*WHAT YOU HAVE TO DO*. Your answer should consist of the lines in the following data that contain "agent".
-------- DATA UNDER STUDY
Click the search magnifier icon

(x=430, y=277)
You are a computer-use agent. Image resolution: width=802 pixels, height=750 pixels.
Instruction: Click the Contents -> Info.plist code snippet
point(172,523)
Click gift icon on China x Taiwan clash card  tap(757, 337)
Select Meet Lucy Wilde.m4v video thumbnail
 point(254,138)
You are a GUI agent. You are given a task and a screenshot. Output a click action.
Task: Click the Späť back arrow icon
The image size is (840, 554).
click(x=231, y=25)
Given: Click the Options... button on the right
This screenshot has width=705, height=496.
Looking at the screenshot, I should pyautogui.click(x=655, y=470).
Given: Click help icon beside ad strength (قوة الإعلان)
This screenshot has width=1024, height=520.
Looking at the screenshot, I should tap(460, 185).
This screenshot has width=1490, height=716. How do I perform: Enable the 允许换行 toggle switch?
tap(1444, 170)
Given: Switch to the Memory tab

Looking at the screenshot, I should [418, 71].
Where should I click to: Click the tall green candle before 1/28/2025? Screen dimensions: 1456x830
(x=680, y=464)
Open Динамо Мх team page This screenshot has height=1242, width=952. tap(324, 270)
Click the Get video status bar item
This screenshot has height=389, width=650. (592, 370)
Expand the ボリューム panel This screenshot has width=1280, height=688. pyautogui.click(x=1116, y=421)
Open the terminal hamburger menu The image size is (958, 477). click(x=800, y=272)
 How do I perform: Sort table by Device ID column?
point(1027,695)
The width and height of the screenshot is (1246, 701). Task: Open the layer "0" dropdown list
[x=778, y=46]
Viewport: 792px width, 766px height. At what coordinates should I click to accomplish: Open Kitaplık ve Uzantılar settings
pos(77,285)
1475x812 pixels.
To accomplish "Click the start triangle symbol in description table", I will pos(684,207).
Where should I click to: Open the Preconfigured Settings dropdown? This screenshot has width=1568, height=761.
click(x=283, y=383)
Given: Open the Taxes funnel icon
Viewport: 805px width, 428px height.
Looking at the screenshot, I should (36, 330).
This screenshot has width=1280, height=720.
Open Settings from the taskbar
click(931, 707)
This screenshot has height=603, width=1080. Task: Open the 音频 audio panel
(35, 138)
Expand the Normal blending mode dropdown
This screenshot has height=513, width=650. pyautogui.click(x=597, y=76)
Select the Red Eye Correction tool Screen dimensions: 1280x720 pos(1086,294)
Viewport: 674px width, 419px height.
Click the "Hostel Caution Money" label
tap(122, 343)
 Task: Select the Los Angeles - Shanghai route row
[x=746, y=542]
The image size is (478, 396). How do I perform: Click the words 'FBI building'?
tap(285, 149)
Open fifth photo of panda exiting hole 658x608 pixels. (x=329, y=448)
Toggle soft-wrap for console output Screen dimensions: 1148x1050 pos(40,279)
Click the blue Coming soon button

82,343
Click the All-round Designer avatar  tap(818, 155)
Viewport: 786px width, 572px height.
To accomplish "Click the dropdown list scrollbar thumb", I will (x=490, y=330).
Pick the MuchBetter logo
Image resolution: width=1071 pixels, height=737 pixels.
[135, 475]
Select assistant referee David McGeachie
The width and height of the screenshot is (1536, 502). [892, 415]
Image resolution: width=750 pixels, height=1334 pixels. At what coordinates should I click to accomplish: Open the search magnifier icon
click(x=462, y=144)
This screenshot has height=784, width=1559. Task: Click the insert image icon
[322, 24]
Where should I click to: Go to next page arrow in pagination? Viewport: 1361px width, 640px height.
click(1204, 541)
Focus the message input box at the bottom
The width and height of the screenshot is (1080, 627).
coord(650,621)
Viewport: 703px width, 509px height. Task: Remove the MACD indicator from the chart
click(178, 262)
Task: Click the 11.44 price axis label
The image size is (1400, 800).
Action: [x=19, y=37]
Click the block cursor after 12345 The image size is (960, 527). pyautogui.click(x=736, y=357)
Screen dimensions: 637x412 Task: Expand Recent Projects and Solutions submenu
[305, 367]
----------------
*TASK SOLUTION*.
You are a computer-use agent. Image resolution: width=802 pixels, height=750 pixels.
You are a GUI agent. You are given a task and a screenshot. Output a click action.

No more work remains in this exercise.